David Coombs, manager of the Rathbone Strategic Growth Portfolio, has been managing money since 1984, way before the merry-go-round of Tinder. He has a fool-proof four point guide to navigating the choppy waters of investing while avoiding the sharks, just like when it comes to dating. Enjoy.

1. Youthful risk taking

When in your 20s, hopefully you have 60 years plus ahead of you, plenty of time to experiment and recover from mistakes. Yes, your date may not pass the parents’ suitability tests, but maybe they’ll earn millions as an influencer. The point is: now is the time to take some risk and invest all or most of your pension in equities. It will undoubtedly be volatile, but the end reward should keep you going ‘till you’re 80.

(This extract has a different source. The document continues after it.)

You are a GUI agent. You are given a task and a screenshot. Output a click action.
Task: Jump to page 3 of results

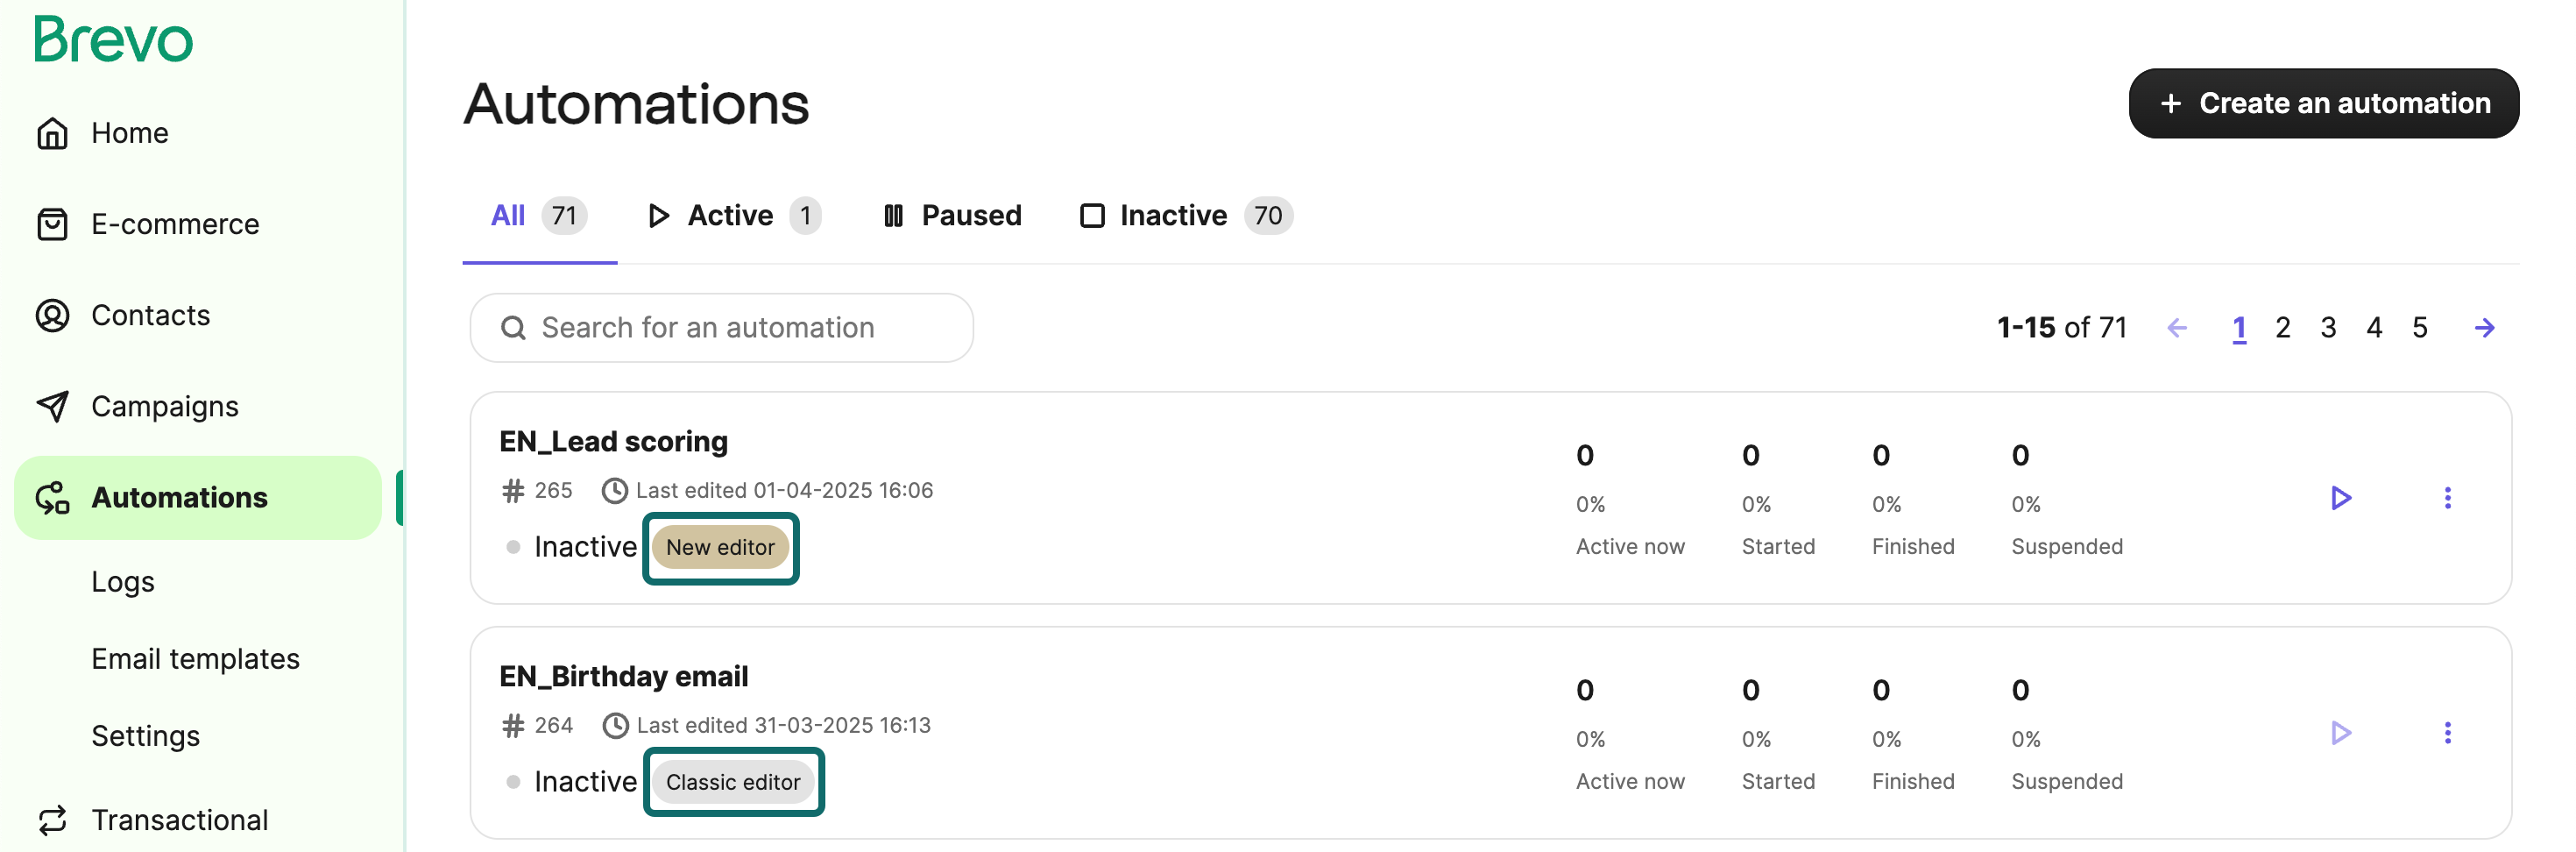2328,328
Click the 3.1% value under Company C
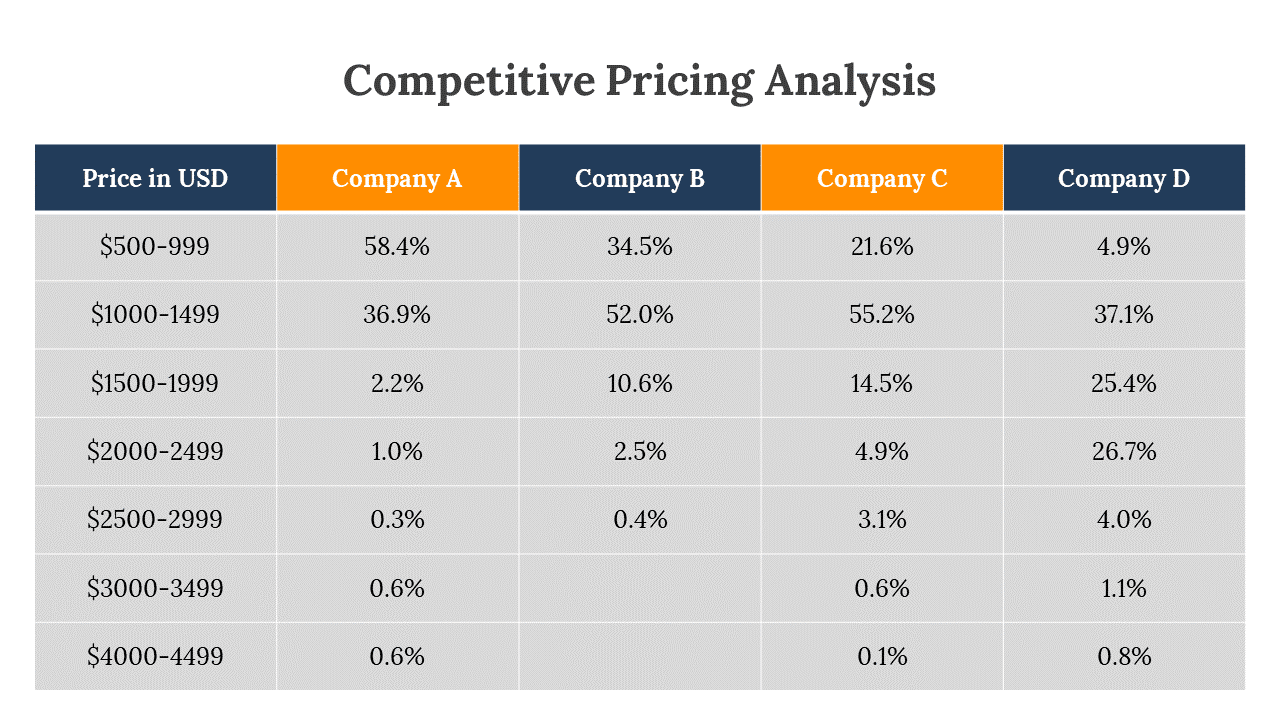 click(x=882, y=519)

2. The attraction of experience

You may like to date a more mature person. Someone with experience and some financial stability can be attractive. An experienced fund manager may ensure your savings survive the periods of stock market volatility and should understand an economic cycle. You need to make sure, however, that he/she has a diverse team around them to ensure they understand Tik Tok is not just a noise from a cuckoo clock.

3. Beware the narcissist

An exciting confident individual will probably make the date fly by. Narcissism, however, is never attractive. In the investment world, exciting CEOs and fund managers can appear enticing but beware good initial performance can be followed by a crash. When investing, humility, longevity and stability are not sexy characteristics, but these individuals are more likely to be there for you when you need support as you get older.

4. Learn to love value

We don’t want dates to be flashy, but two halves of Carling and sharing a packet of Scampi Fries is probably a bit too austere. Looking cheap is not a winner, nor necessarily is a bulging wad of fifties. Authenticity and class are a good bet, or good “value”. A good active manager with a long track record will be more expensive than passive investing but they should prove their value over the long term and probably still be around for your Silver Wedding.

Juliet Schooling Latter is research director at FundCalibre

Juliet’s views and those of the fund managers are their own and do not constitute financial advice.